June 13, 2023, By Afia Tasneem, Senior Director, Strategic Research Abhilash Panthagani, Associate Director, Strategic Research

Within six months of its launch, AI tools like ChatGPT have swiftly moved from being innovative novelties to a staple in many of our daily lives. However, ChatGPT’s popularity—with 1.5 billion monthly visits to the tool’s site—is only the tip of the iceberg. AI promises to revolutionize nearly every aspect of our lives, from the way we learn, accomplish tasks at work, to how we seek entertainment.

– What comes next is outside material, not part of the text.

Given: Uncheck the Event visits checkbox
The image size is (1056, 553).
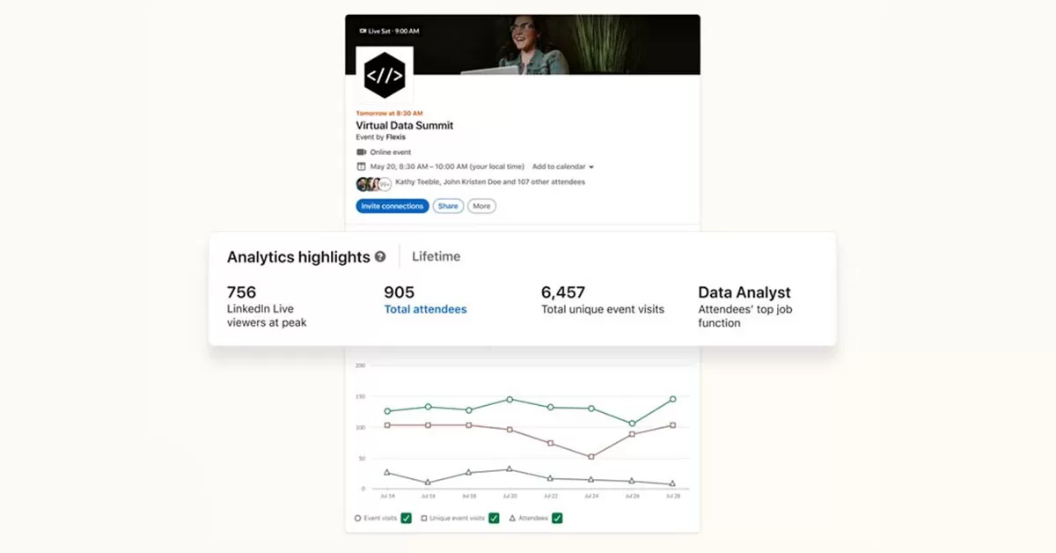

Beyond our day-to-day activities, AI promises to reshape entire industries from agriculture and healthcare to climate change and space exploration.

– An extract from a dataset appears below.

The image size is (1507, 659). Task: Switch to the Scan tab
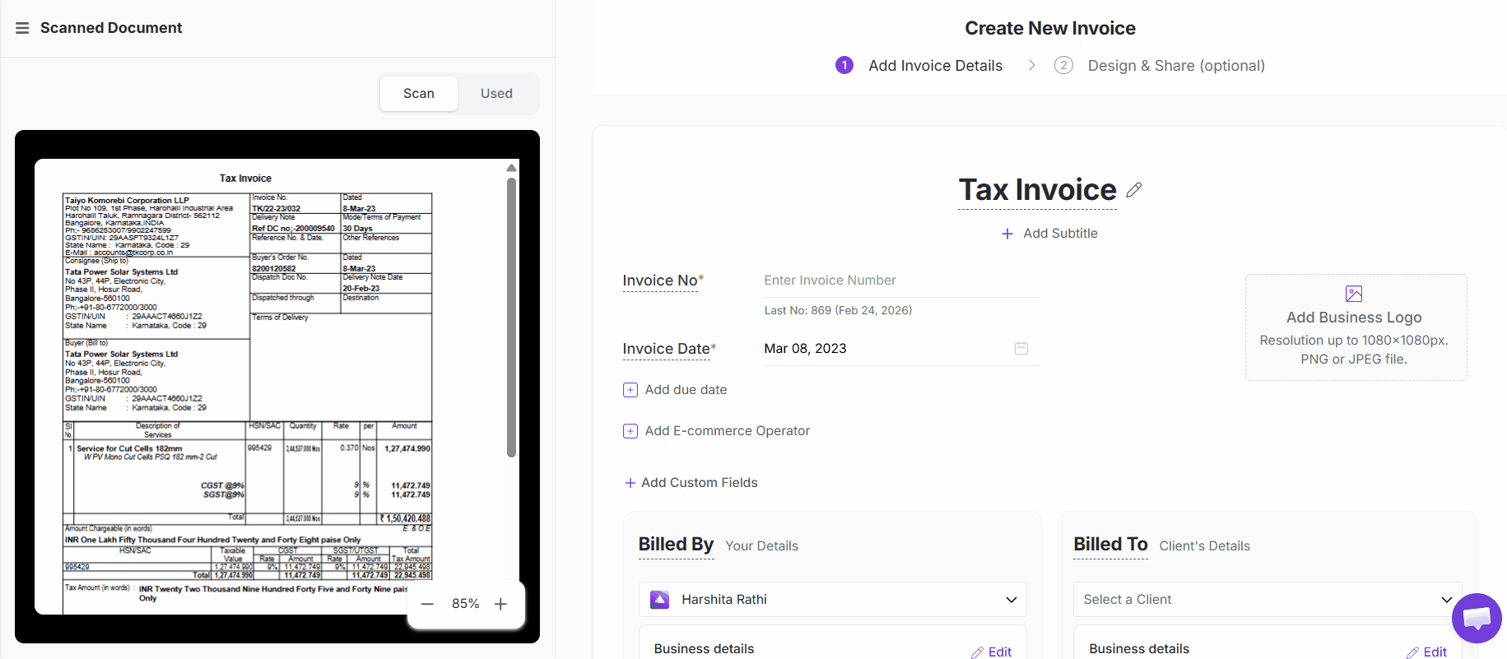click(418, 94)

Our EAB research team spoke with dozens of higher education leaders—ranging from presidents, provosts, and CIOs–about the emergence of AI tools on campus. While some leaders expressed apprehension, most are eager to explore opportunities and applications of AI in higher education—from democratizing and personalizing teaching and learning to drastically increasing our operational efficiency.

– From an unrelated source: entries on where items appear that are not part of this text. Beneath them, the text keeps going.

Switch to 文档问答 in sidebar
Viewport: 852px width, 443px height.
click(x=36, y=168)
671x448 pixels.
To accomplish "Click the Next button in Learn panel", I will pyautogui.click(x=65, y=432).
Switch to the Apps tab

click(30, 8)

To help inform ongoing conversation, this article explores six innovative ways higher education can embrace AI with examples from across sectors.

1. Infuse AI into every discipline’s curriculum

To prepare all students for the workforce of the future, the University of Florida (UF) is providing every student, regardless of major, the opportunity to learn about AI. As a part of an AI initiative launched in 2020, UF first began offering an introductory course teaching basic AI literacy and concepts to all students. Since then, individual colleges and departments have tailored AI courses to their specific needs and disciplines. For example, the business school now requires its majors to take an “AI and business analytics course” to fulfill the requirements for their degree.

This AI-for-all initiative has sparked innovative AI projects by students across campus in fields as diverse as agriculture, finance, and medical research. And holistically incorporating AI into teaching and learning will likely give students a head start to succeed in the modern workforce, given how AI tools are projected to augment job functions. UF currently has over 7,000 students enrolled in AI courses on campus (see course requirements for UF’s AI Fundamentals and Applications Certificate here).

2. Provide every student with personalized AI tutors

Studnt, an AI-powered tutor that offers personalized one-on-one tutoring and real-time guidance to students, is now available to students at a growing number of Canadian universities. Right now, Studnt supports approximately 20 classes per university, with plans to expand to 100, including Mcgill University, Concordia University, Queen’s University, and the University of Ottawa. Other companies like Khan Academy are also testing AI-powered tutors like Khanmigo, which will assist students in endeavors ranging from writing papers to coding applications. The Virtual Operative Assistant at the Neurosurgical Simulation and Artificial Intelligence Learning Centre at the Montreal Neurological Institute-Hospital even teaches surgical technique and provides personalized feedback to students while they conduct procedures.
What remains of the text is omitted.